*Dataset excerpts*.
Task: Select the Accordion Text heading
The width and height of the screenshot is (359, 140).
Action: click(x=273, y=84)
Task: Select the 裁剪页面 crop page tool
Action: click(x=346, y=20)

*Task to carry out*. Your task is to reproduce the entire listing exactly as it appears.

*Answer to the problem*.
Task: Select the Accordion Text heading
The width and height of the screenshot is (359, 140).
Action: click(x=273, y=84)
Task: Select the 裁剪页面 crop page tool
Action: click(x=346, y=20)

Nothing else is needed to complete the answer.